##### STORED DATA

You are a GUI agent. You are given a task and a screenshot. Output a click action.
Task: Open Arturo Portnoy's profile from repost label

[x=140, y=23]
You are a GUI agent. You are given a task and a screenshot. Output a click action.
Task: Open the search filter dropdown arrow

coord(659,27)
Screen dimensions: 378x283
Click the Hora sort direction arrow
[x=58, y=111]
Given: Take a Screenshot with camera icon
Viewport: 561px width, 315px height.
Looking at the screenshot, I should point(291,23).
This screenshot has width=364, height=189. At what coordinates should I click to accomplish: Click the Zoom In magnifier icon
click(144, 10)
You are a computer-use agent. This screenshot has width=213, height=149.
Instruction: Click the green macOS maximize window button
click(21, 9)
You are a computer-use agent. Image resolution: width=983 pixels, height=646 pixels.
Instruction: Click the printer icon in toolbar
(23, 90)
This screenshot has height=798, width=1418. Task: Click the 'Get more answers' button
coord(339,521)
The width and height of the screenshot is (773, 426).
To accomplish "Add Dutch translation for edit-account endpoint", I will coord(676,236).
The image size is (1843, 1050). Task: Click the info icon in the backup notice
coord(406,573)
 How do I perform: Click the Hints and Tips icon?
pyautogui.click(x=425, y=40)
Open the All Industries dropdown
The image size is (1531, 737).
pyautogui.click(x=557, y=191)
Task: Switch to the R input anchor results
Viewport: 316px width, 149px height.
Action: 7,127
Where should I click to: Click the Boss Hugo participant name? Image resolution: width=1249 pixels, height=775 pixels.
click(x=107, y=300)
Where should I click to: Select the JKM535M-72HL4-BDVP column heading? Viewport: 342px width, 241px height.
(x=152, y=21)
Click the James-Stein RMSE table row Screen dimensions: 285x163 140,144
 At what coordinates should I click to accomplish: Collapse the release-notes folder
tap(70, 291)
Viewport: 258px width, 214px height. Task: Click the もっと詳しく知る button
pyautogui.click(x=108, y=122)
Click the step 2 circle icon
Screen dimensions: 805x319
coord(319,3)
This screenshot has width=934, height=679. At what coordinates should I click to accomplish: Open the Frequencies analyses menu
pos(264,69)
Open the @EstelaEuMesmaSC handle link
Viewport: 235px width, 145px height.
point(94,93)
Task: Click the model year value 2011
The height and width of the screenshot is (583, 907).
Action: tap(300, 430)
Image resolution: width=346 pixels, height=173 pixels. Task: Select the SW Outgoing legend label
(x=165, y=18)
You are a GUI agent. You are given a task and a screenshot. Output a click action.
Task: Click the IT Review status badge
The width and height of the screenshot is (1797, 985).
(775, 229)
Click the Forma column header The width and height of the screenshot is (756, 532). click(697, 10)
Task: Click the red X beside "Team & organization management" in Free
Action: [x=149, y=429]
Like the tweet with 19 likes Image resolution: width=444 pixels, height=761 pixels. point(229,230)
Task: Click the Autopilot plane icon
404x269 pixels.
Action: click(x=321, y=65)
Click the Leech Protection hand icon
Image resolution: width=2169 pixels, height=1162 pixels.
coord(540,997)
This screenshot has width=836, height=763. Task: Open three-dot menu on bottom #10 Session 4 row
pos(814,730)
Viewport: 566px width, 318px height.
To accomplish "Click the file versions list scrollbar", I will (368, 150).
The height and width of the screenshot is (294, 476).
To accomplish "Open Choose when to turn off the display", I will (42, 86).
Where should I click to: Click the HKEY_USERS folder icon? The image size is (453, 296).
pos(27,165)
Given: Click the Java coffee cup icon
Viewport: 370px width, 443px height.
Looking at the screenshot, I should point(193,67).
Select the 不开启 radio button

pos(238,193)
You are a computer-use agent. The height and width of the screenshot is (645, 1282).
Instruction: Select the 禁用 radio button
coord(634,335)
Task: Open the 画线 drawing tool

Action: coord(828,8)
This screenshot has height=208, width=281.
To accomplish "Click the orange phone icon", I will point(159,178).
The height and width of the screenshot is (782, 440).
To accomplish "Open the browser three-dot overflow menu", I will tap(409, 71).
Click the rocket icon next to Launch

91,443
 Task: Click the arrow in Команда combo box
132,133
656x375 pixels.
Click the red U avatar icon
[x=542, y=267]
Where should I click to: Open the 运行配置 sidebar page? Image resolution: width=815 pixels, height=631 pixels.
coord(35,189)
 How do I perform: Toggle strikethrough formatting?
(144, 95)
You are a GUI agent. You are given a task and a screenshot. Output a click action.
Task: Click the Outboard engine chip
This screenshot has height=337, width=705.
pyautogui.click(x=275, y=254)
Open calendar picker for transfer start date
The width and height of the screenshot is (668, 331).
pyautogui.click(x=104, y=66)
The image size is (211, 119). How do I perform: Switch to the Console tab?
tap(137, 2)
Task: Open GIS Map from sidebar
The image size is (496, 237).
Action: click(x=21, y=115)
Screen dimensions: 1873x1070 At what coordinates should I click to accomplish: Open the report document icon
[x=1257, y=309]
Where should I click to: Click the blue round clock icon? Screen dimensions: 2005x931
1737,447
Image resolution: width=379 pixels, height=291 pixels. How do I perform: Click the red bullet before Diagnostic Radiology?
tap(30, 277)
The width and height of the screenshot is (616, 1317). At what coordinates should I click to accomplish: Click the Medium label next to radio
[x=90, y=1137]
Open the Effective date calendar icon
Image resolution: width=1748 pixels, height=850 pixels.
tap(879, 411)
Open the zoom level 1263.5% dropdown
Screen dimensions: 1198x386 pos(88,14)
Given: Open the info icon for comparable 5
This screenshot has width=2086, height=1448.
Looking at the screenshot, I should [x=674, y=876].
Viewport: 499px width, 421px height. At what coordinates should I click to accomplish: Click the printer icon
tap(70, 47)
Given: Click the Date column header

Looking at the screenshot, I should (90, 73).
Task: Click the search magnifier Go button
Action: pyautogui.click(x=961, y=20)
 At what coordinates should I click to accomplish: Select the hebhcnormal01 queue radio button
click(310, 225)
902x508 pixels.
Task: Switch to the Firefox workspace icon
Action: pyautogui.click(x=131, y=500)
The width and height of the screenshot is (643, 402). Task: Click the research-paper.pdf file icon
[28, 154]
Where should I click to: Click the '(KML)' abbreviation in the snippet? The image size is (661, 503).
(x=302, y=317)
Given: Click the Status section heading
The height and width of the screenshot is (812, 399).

##########

Change "printer icon" to "print icon" wherever it occurs in the records above. Reproduce all the records with no other alterations.

▶ [THE RESPONSE]
You are a GUI agent. You are given a task and a screenshot. Output a click action.
Task: Open Arturo Portnoy's profile from repost label

[x=140, y=23]
You are a GUI agent. You are given a task and a screenshot. Output a click action.
Task: Open the search filter dropdown arrow

coord(659,27)
Screen dimensions: 378x283
Click the Hora sort direction arrow
[x=58, y=111]
Given: Take a Screenshot with camera icon
Viewport: 561px width, 315px height.
Looking at the screenshot, I should point(291,23).
This screenshot has width=364, height=189. At what coordinates should I click to accomplish: Click the Zoom In magnifier icon
click(144, 10)
You are a computer-use agent. This screenshot has width=213, height=149.
Instruction: Click the green macOS maximize window button
click(21, 9)
You are a computer-use agent. Image resolution: width=983 pixels, height=646 pixels.
Instruction: Click the print icon in toolbar
(23, 90)
This screenshot has height=798, width=1418. Task: Click the 'Get more answers' button
coord(339,521)
The width and height of the screenshot is (773, 426).
To accomplish "Add Dutch translation for edit-account endpoint", I will coord(676,236).
The image size is (1843, 1050). Task: Click the info icon in the backup notice
coord(406,573)
 How do I perform: Click the Hints and Tips icon?
pyautogui.click(x=425, y=40)
Open the All Industries dropdown
The image size is (1531, 737).
pyautogui.click(x=557, y=191)
Task: Switch to the R input anchor results
Viewport: 316px width, 149px height.
Action: 7,127
Where should I click to: Click the Boss Hugo participant name? Image resolution: width=1249 pixels, height=775 pixels.
click(x=107, y=300)
Where should I click to: Select the JKM535M-72HL4-BDVP column heading? Viewport: 342px width, 241px height.
(x=152, y=21)
Click the James-Stein RMSE table row Screen dimensions: 285x163 140,144
 At what coordinates should I click to accomplish: Collapse the release-notes folder
tap(70, 291)
Viewport: 258px width, 214px height. Task: Click the もっと詳しく知る button
pyautogui.click(x=108, y=122)
Click the step 2 circle icon
Screen dimensions: 805x319
coord(319,3)
This screenshot has width=934, height=679. At what coordinates should I click to accomplish: Open the Frequencies analyses menu
pos(264,69)
Open the @EstelaEuMesmaSC handle link
Viewport: 235px width, 145px height.
point(94,93)
Task: Click the model year value 2011
The height and width of the screenshot is (583, 907).
Action: tap(300, 430)
Image resolution: width=346 pixels, height=173 pixels. Task: Select the SW Outgoing legend label
(x=165, y=18)
You are a GUI agent. You are given a task and a screenshot. Output a click action.
Task: Click the IT Review status badge
The width and height of the screenshot is (1797, 985).
(775, 229)
Click the Forma column header The width and height of the screenshot is (756, 532). click(697, 10)
Task: Click the red X beside "Team & organization management" in Free
Action: [x=149, y=429]
Like the tweet with 19 likes Image resolution: width=444 pixels, height=761 pixels. point(229,230)
Task: Click the Autopilot plane icon
404x269 pixels.
Action: click(x=321, y=65)
Click the Leech Protection hand icon
Image resolution: width=2169 pixels, height=1162 pixels.
coord(540,997)
This screenshot has width=836, height=763. Task: Open three-dot menu on bottom #10 Session 4 row
pos(814,730)
Viewport: 566px width, 318px height.
To accomplish "Click the file versions list scrollbar", I will (368, 150).
The height and width of the screenshot is (294, 476).
To accomplish "Open Choose when to turn off the display", I will (42, 86).
Where should I click to: Click the HKEY_USERS folder icon? The image size is (453, 296).
pos(27,165)
Given: Click the Java coffee cup icon
Viewport: 370px width, 443px height.
Looking at the screenshot, I should point(193,67).
Select the 不开启 radio button

pos(238,193)
You are a computer-use agent. The height and width of the screenshot is (645, 1282).
Instruction: Select the 禁用 radio button
coord(634,335)
Task: Open the 画线 drawing tool

Action: coord(828,8)
This screenshot has height=208, width=281.
To accomplish "Click the orange phone icon", I will point(159,178).
The height and width of the screenshot is (782, 440).
To accomplish "Open the browser three-dot overflow menu", I will tap(409, 71).
Click the rocket icon next to Launch

91,443
 Task: Click the arrow in Команда combo box
132,133
656x375 pixels.
Click the red U avatar icon
[x=542, y=267]
Where should I click to: Open the 运行配置 sidebar page? Image resolution: width=815 pixels, height=631 pixels.
coord(35,189)
 How do I perform: Toggle strikethrough formatting?
(144, 95)
You are a GUI agent. You are given a task and a screenshot. Output a click action.
Task: Click the Outboard engine chip
This screenshot has height=337, width=705.
pyautogui.click(x=275, y=254)
Open calendar picker for transfer start date
The width and height of the screenshot is (668, 331).
pyautogui.click(x=104, y=66)
The image size is (211, 119). How do I perform: Switch to the Console tab?
tap(137, 2)
Task: Open GIS Map from sidebar
The image size is (496, 237).
Action: click(x=21, y=115)
Screen dimensions: 1873x1070 At what coordinates should I click to accomplish: Open the report document icon
[x=1257, y=309]
Where should I click to: Click the blue round clock icon? Screen dimensions: 2005x931
1737,447
Image resolution: width=379 pixels, height=291 pixels. How do I perform: Click the red bullet before Diagnostic Radiology?
tap(30, 277)
The width and height of the screenshot is (616, 1317). At what coordinates should I click to accomplish: Click the Medium label next to radio
[x=90, y=1137]
Open the Effective date calendar icon
Image resolution: width=1748 pixels, height=850 pixels.
tap(879, 411)
Open the zoom level 1263.5% dropdown
Screen dimensions: 1198x386 pos(88,14)
Given: Open the info icon for comparable 5
This screenshot has width=2086, height=1448.
Looking at the screenshot, I should [x=674, y=876].
Viewport: 499px width, 421px height. At what coordinates should I click to accomplish: Click the print icon
tap(70, 47)
Given: Click the Date column header

Looking at the screenshot, I should (90, 73).
Task: Click the search magnifier Go button
Action: pyautogui.click(x=961, y=20)
 At what coordinates should I click to accomplish: Select the hebhcnormal01 queue radio button
click(310, 225)
902x508 pixels.
Task: Switch to the Firefox workspace icon
Action: pyautogui.click(x=131, y=500)
The width and height of the screenshot is (643, 402). Task: Click the research-paper.pdf file icon
[28, 154]
Where should I click to: Click the '(KML)' abbreviation in the snippet? The image size is (661, 503).
(x=302, y=317)
Given: Click the Status section heading
The height and width of the screenshot is (812, 399).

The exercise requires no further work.